Stored data
▼
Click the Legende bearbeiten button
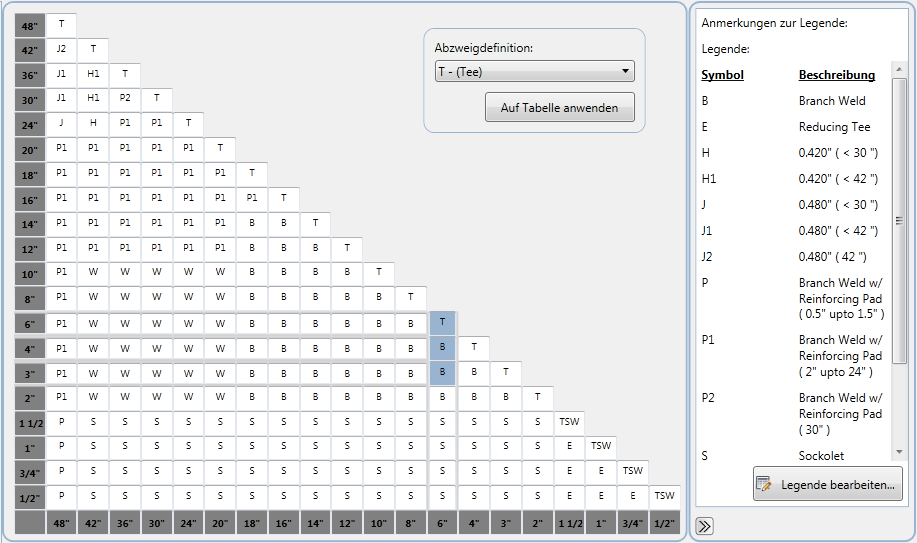The width and height of the screenshot is (917, 543). (x=827, y=485)
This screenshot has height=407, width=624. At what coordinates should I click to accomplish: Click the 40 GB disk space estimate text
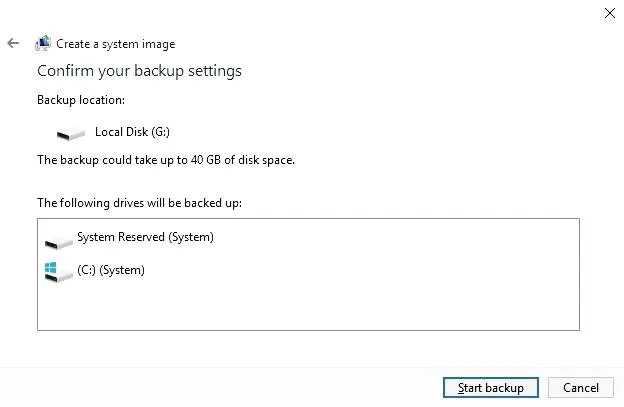[x=166, y=160]
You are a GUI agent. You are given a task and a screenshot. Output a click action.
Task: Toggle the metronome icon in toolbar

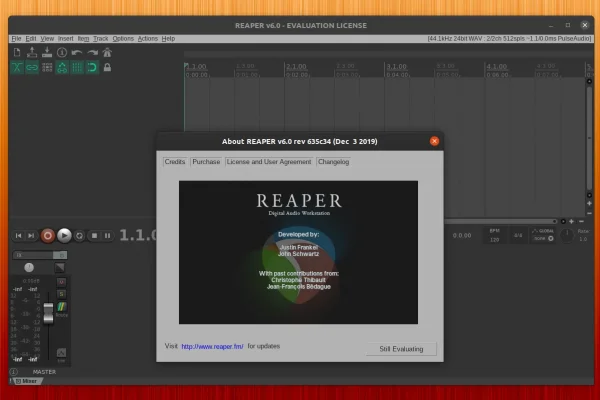(x=106, y=52)
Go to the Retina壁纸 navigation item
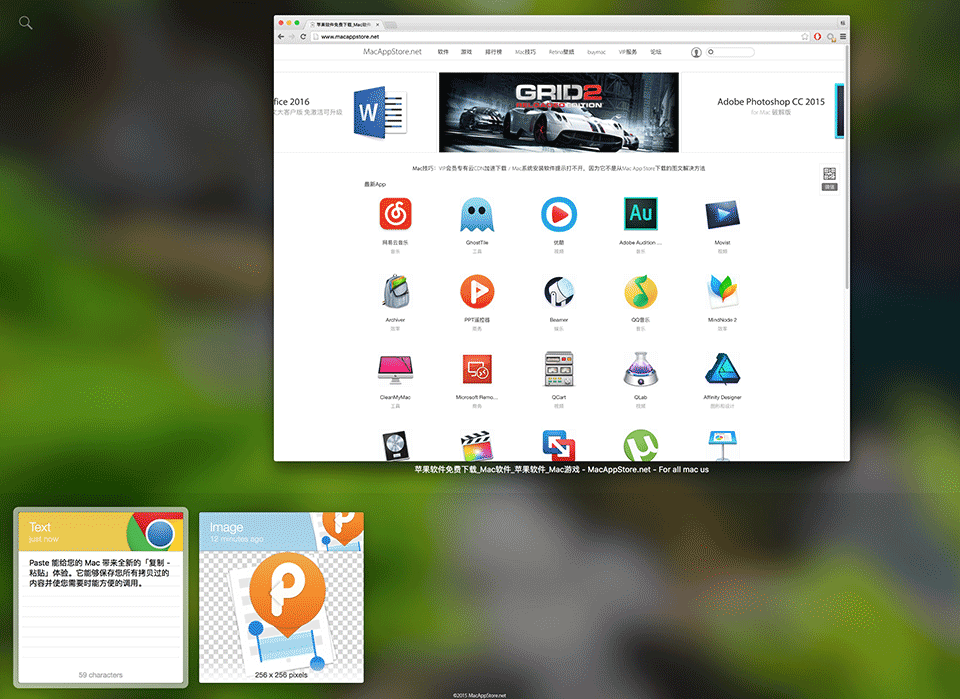Viewport: 960px width, 699px height. click(562, 51)
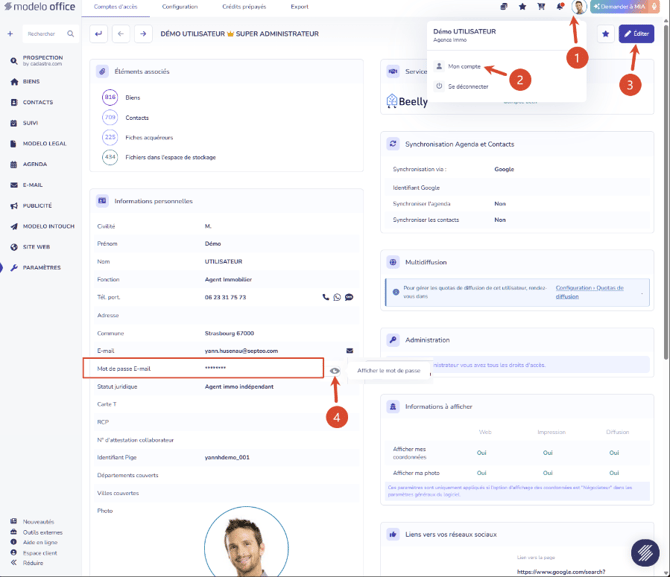Follow Configuration › Quotas de diffusion link

click(589, 292)
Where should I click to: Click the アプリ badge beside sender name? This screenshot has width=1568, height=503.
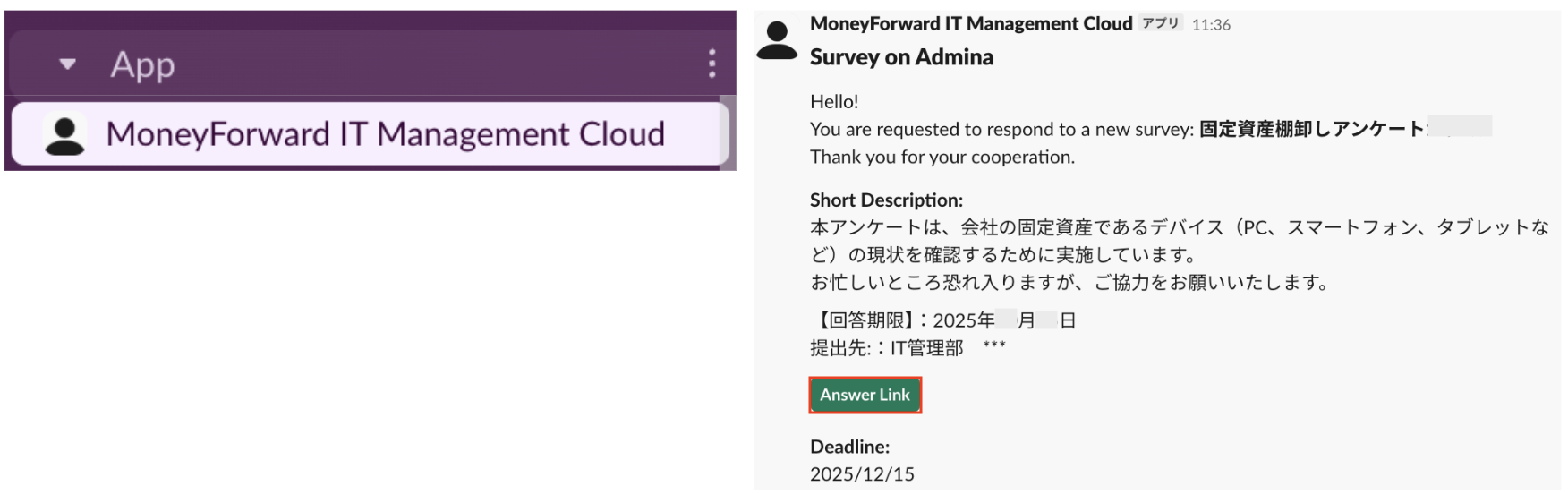pyautogui.click(x=1160, y=23)
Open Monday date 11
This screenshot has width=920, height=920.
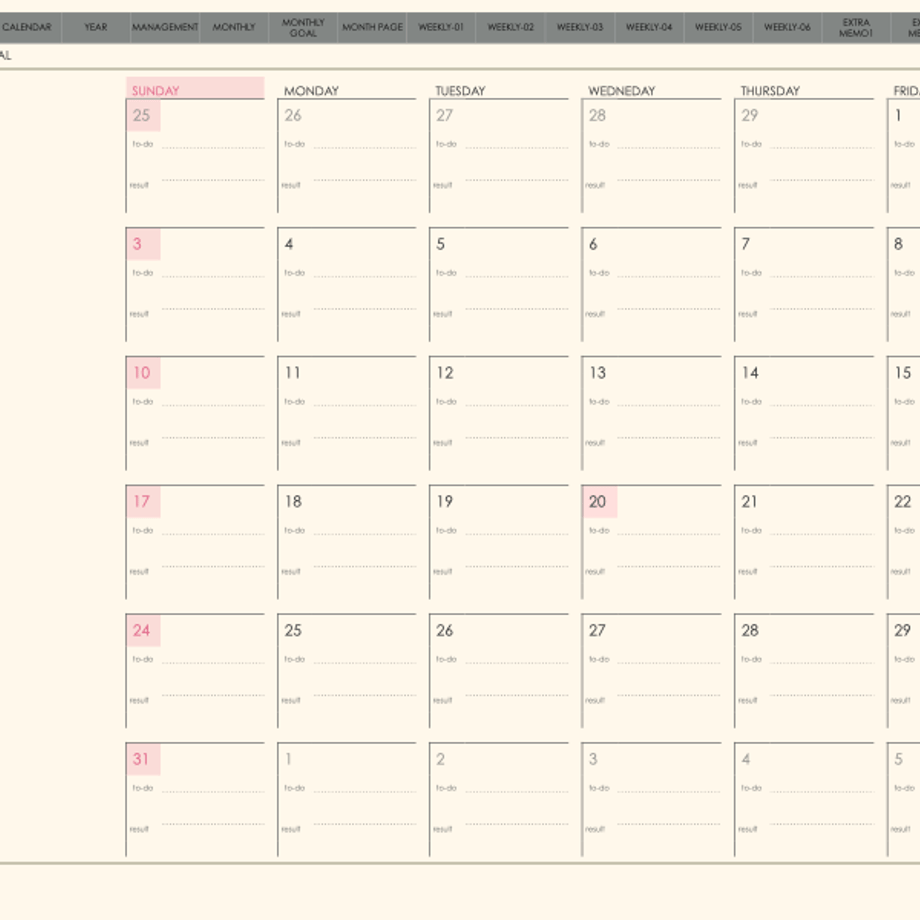click(x=293, y=373)
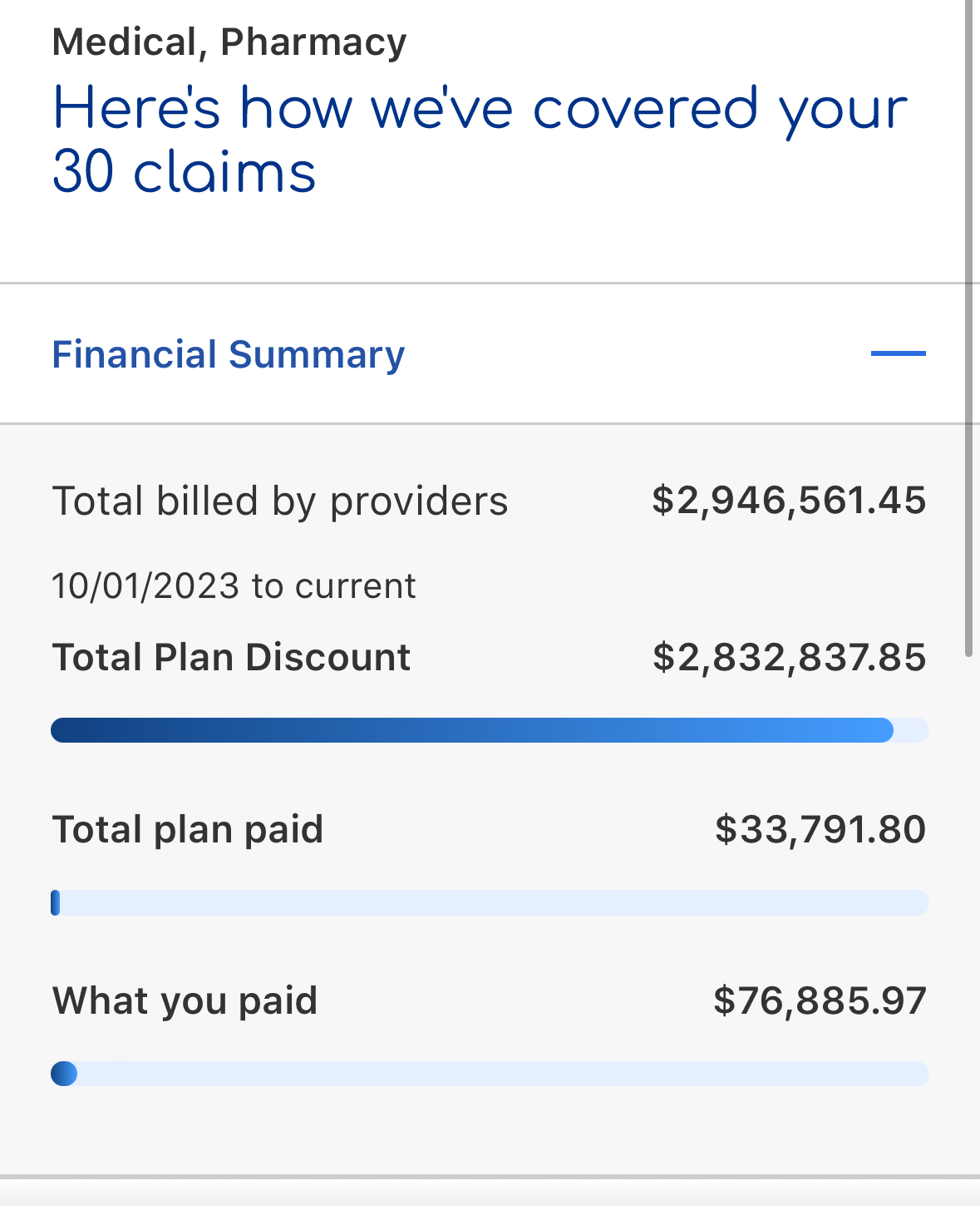This screenshot has height=1225, width=980.
Task: Click the What you paid label
Action: tap(185, 1000)
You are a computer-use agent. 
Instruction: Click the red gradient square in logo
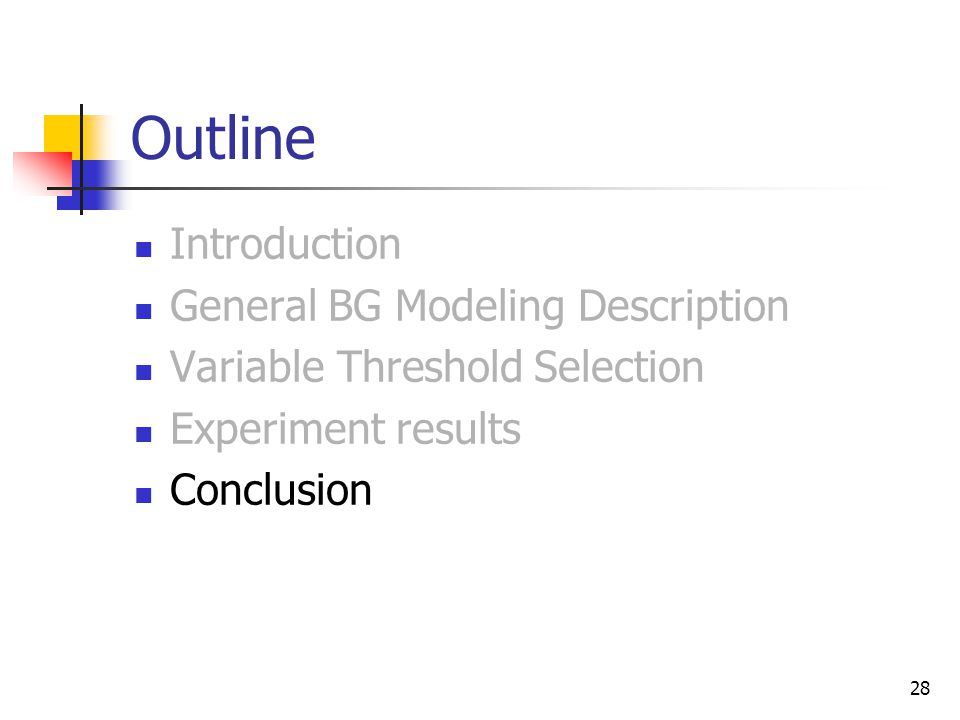pyautogui.click(x=42, y=173)
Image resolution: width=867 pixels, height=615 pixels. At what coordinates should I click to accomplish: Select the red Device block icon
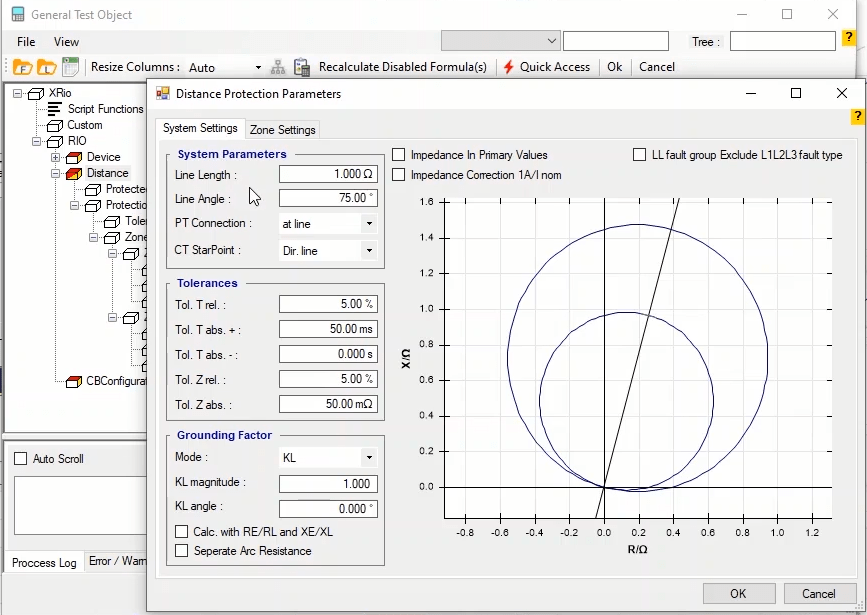pyautogui.click(x=74, y=157)
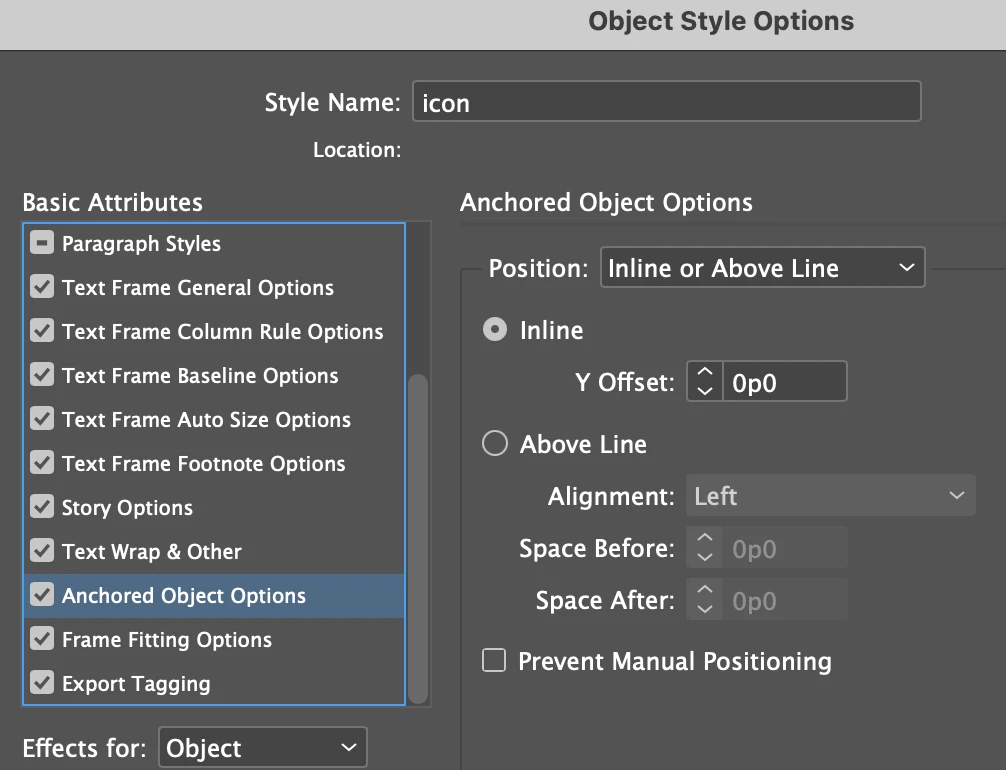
▲
» Instructions for the task: Drop the images and quote the entries word for word.

» Task answer:
Click the Legende bearbeiten button
The width and height of the screenshot is (917, 543). (x=827, y=485)
This screenshot has height=407, width=624. At what coordinates should I click to accomplish: Click the 40 GB disk space estimate text
[x=166, y=160]
You are a GUI agent. You are given a task and a screenshot. Output a click action.
Task: Toggle the metronome icon in toolbar

(x=106, y=52)
Go to the Retina壁纸 navigation item
Viewport: 960px width, 699px height. click(562, 51)
Follow Configuration › Quotas de diffusion link

click(589, 292)
Where should I click to: Click the アプリ badge beside sender name? This screenshot has width=1568, height=503.
pyautogui.click(x=1160, y=23)
Open Monday date 11
This screenshot has width=920, height=920.
click(x=293, y=373)
This screenshot has height=1225, width=980.
Task: Click the What you paid label
Action: tap(185, 1000)
You are a computer-use agent. 
Instruction: Click the red gradient square in logo
pyautogui.click(x=42, y=173)
Image resolution: width=867 pixels, height=615 pixels. At what coordinates should I click to accomplish: Select the red Device block icon
pyautogui.click(x=74, y=157)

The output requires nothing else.